Pour Stéphane Brabant, les entreprises ne peuvent plus dire aujourd’hui qu’elles ne savaient pas. «D’autant qu’elles s’exposent aux nouveaux juges que sont les ONG, les bourses et les médias, a-t-il poursuivi. Et que la première sanction en cas contraire sera de se retrouver dans les journaux.»

«Un tremblement de terre depuis 2011»

Après la session plénière, les avocats ont été invités à participer à différents ateliers, dont l’un était consacré au rôle des banques. Non seulement elles peuvent avoir des clients qui ne respectent pas les droits de l’Homme, mais elles peuvent surtout être amenées à financer des opérations, des rachats, des entrées en bourse pour le compte d’entreprises qui les bafouent.

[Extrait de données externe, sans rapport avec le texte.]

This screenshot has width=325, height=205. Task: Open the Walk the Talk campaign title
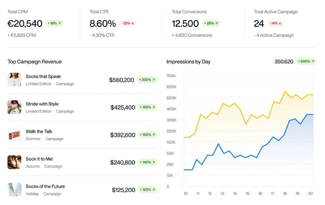click(x=39, y=132)
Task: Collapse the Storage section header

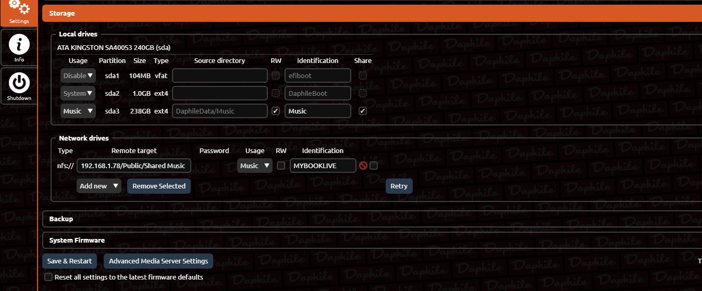Action: [x=62, y=14]
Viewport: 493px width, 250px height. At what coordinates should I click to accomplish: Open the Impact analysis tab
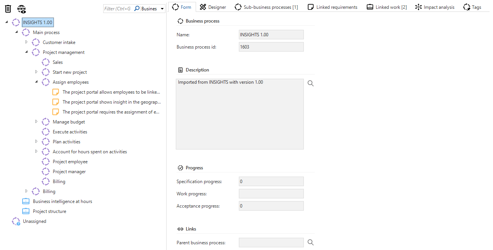click(435, 7)
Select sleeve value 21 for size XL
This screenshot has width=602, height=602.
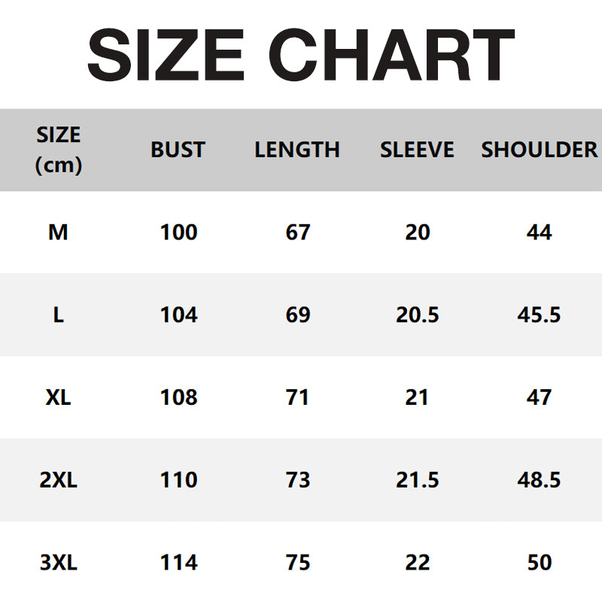[417, 397]
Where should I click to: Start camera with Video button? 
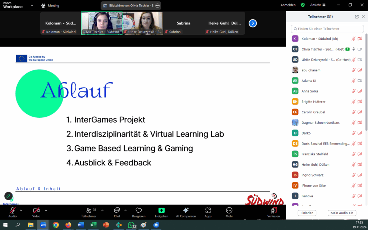[36, 211]
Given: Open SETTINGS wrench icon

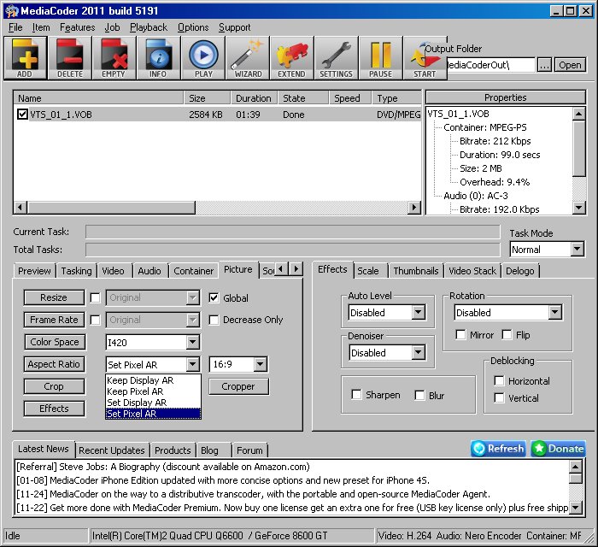Looking at the screenshot, I should pyautogui.click(x=336, y=57).
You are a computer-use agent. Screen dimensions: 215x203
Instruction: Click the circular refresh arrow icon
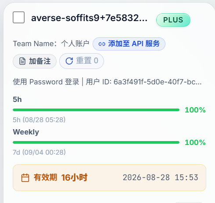coord(69,61)
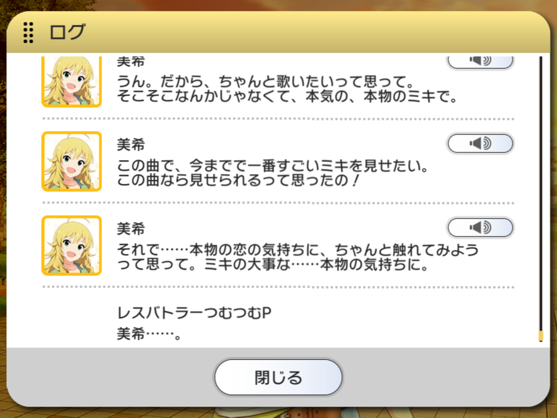
Task: Click the 'この曲で、今までで一番すごいミキ' text line
Action: click(273, 166)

Organisateur du séminaire, l’avocat Sylvain Savolainen en a profité pour souligner les avancées de ces dernières années: adoption par les Nations unies de principes directeurs relatifs aux entreprises et aux droits de l’homme, reprises de ces derniers par l’OCDE et l’Union européenne et, finalement, élaboration d’un projet d’instrument international qui serait juridiquement contraignant pour les entreprises. «Nous vivons depuis 2011 un véritable tremblement de terre», s’est-il félicité.

Assis à ses côtés, un représentant d’UBS n’a pas caché son désaccord. Christian Leitz a, par exemple, assuré que les banques n’avaient pas attendu les droits de l’Homme pour s’assurer que l’argent de leurs clients n’était pas issu de la corruption ou ne servait pas à financer le terrorisme. «Ce travail nous le faisons tout le temps, que ce soit au niveau de la compliance et de la gestion des risques», a-t-il expliqué.

Vote en 2018?

Christian Leitz a surtout plaidé pour que les principes directeurs de Nations unies ne deviennent pas juridiquement contraignants. «Ce n’est pas leur vocation», a-t-il affirmé.

Reste que les Suisses en décideront peut-être autrement quand ils devront s’exprimer, probablement en 2018, sur l’initiative pour des multinationales responsables qui a été déposée au début du mois. Pour le bâtonnier genevois Grégoire Mangeat, présent au séminaire, cela pourrait conduire à de profondes modifications du droit suisse.

«Jusque dans les années 1980, Genève accueillait volontiers l’argent des pires dictatures. Depuis, une évolution majeure s’est faite sentir: Genève bloque l’argent après que Berne eut décidé qu’il s’agissait en réalité d’un dictateur. Peut-être qu’enfin viendra ce jour, en Suisse, où l’on considérera qu’un dictateur est un dictateur, et qu’on ne devient pas dictateur a posteriori, au motif que le peuple et l’Histoire vous ont renversé», a-t-il conclu.